Present address: Laboratoire de génétique forensique, Institut universitaire de médecine légale, Lausanne, Switzerland.
Genetic consequences of the ice ages on nurseries of the bat Myotis myotis: a mitochondrial and nuclear survey
Article first published online: 25 APR 2003
Volume 12, Issue 6, pages 1527–1540, June 2003
How to Cite
Ruedi, M. and Castella, V. (2003), Genetic consequences of the ice ages on nurseries of the bat Myotis myotis: a mitochondrial and nuclear survey. Molecular Ecology, 12: 1527–1540. doi: 10.1046/j.1365-294X.2003.01828.x
- Issue published online: 25 APR 2003
- Article first published online: 25 APR 2003
- Received 13 November 2002; revision received 7 February 2003; accepted 7 February 2003
- control region;
- population structure;
- suture zones
Analyses of mitochondrial DNA (mtDNA) control region polymorphism and of variation at 10 nuclear microsatellite loci were used to investigate the mechanisms and genetic consequences of postglacial expansion of Myotis myotis in Europe. Initial sampling consisted of 480 bats genotyped in 24 nursery colonies arranged along a transect of ≈ 3000 km. The phylogeographical survey based on mtDNA sequences revealed the existence of major genetic subdivisions across this area, with several suture zones between haplogroups. Such zones of secondary contact were found in the Alps and Rhodopes, whereas other potential barriers to gene flow, like the Pyrenees, did not coincide with genetic discontinuities. Areas of population admixture increased locally the genetic diversity of colonies, which confounded the northward decrease in nucleotide diversity predicted using classical models of postglacial range expansion. However, when analyses were restricted to a subset of 15 nurseries originating from a single presumed glacial refugium, mtDNA polymorphism did indeed support a northwards decrease in diversity. Populations were also highly structured (ΦST = 0.384). Conversely, the same subset of colonies showed no significant latitudinal decrease in microsatellite diversity and much less population structure (FST = 0.010), but pairwise genetic differentiation at these nuclear markers was strongly correlated with increasing geographical distance.

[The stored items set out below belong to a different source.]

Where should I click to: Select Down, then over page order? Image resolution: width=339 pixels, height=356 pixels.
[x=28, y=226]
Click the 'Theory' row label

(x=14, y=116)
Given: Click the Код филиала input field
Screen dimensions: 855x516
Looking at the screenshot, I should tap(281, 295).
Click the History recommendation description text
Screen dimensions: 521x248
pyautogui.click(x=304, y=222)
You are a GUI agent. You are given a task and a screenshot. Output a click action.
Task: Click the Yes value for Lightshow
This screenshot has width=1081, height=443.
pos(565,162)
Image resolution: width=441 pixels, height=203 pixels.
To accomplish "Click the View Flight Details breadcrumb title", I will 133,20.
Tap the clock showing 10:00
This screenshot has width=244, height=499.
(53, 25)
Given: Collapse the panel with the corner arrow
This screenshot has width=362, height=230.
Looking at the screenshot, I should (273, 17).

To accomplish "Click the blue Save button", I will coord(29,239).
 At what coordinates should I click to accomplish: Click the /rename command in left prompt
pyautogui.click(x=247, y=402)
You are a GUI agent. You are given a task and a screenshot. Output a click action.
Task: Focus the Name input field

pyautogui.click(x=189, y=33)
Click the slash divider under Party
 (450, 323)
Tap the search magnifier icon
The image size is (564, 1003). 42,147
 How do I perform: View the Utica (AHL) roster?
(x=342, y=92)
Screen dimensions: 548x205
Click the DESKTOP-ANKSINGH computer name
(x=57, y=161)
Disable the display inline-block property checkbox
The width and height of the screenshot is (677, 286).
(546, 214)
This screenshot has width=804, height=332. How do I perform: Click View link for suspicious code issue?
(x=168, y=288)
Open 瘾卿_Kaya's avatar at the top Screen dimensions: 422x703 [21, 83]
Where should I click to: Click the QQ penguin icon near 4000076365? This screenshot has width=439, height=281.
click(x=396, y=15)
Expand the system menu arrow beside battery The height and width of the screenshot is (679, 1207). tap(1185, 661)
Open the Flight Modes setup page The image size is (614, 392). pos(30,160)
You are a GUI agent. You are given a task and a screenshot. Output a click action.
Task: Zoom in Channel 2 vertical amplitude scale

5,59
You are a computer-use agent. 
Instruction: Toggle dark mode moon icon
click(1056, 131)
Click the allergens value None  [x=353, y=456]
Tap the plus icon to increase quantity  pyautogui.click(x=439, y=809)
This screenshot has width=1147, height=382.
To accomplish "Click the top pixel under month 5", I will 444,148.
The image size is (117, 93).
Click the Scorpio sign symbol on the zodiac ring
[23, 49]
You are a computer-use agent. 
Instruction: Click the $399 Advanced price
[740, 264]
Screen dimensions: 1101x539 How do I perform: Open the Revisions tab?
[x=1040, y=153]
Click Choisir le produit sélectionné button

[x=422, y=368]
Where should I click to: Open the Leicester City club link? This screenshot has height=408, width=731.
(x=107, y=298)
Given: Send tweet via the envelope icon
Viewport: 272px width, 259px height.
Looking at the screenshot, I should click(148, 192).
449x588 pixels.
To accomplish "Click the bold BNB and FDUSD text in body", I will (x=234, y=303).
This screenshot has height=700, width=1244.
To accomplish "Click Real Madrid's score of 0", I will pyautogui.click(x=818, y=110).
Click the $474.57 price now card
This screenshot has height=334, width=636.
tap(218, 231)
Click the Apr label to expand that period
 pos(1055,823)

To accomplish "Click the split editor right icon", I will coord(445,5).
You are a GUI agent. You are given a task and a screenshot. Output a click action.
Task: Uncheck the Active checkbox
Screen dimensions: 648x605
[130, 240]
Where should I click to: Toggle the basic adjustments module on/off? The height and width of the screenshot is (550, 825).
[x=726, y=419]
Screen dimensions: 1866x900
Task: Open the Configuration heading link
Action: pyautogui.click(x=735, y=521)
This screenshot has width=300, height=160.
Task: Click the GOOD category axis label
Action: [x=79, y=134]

Together, this evidence suggests that alleles carried via male bats have maintained enough nuclear gene flow to counteract the effects of recurrent bottlenecks generally associated with recolonization processes. As females are highly philopatric, we argue that the maternally transmitted mtDNA marker better reflects the situation of past, historical gene flow, whereas current levels of gene flow are better reflected by microsatellite markers.